Il se trouve confronté à la banquise, un phénomène qui devait dépasser l’entendement et terroriser les marins.
Pythéas décrit son voyage et ses découvertes en détail dans un livre connu sous deux titres : « Sur l’océan » et « Description de la terre », car notre explorateur voyage aussi sur terre, à pied, ce qui lui permet de décrire les mœurs et les techniques des peuples rencontrés. Mais seuls quelques fragments nous sont parvenus, insuffisants pour reconstituer son périple.
Son récit précis des phénomènes qu’il rencontre durant son voyage va lui valoir beaucoup d’ennuis. Sa description du phénomène des marées et le fait qu’il relie celles-ci à l’attraction de la lune insupportent tous ceux qui ne connaissent que la Méditerranée ; il décrit de nouvelles constellations au-delà du 65e parallèle, raconte que la vie existe au-delà du 45e parallèle, parle d’un soleil qui ne se couche jamais, tant de choses qui heurtent le sens commun ! Pythéas est donc un menteur. Et en plus son voyage n’a servi à rien, puisque la voie maritime du commerce de l’ambre ne sera jamais exploitée. La route terrestre est devenue plus sûre.

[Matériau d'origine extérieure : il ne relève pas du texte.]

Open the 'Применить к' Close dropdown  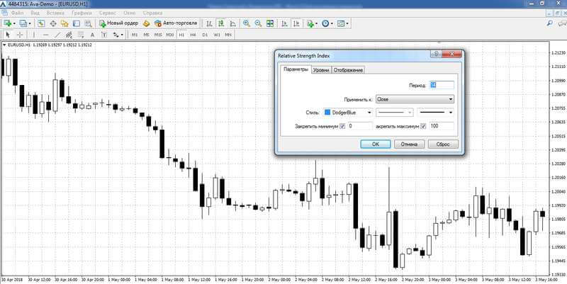[x=415, y=99]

On ne sait toujours pas exactement où il est allé et quelle est cette île de Thulé, cette Ultima Thulé, selon le mot de Virgile, la dernière terre, autant dire les confins du monde.
- Thule Carta marina Olaus Magnus
Presque 2 400 ans après le voyage de Pythéas, la caméra du télescope spatial Hubble découvre en 2014 une minuscule (33,5 km de long sur 19,5 de large) planète nommée avec la poésie qui caractérise la NASA 2014 MU69. Presque cinq ans plus tard, cette dernière est survolée par la sonde New Horizons en janvier 2019, soit à 4,8 milliards de km, devenant ainsi le corps céleste le plus lointain jamais exploré par l’homme.

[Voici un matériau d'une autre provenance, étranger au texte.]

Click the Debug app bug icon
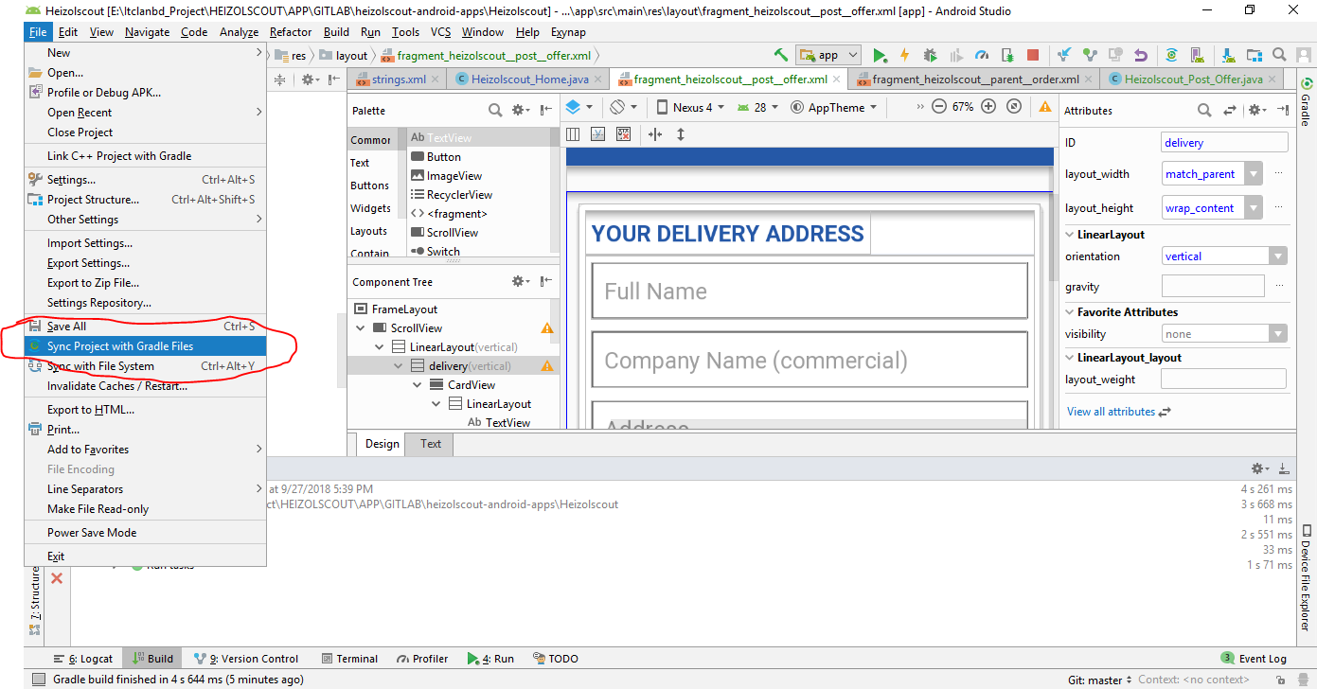 click(930, 55)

Les confins du monde… Et tous les astrophysiciens, tous les fous du ciel, ceux qui braquent leurs télescopes en direction de la grandeur de l’univers se sont mis rêver à cette dernière frontière. La petite planète devint très vite Ultima Thulé, la terre ultime, comme la plus ancienne terre découverte durant l’antiquité.
Par-delà les millénaires, une communauté d’esprit unit le savant parti sur son navire à rames et les savants d’aujourd’hui, avec leurs engins si sophistiqués que nous ne comprenons pas toujours ce qu’ils font. La même recherche, le même rêve les parcourt.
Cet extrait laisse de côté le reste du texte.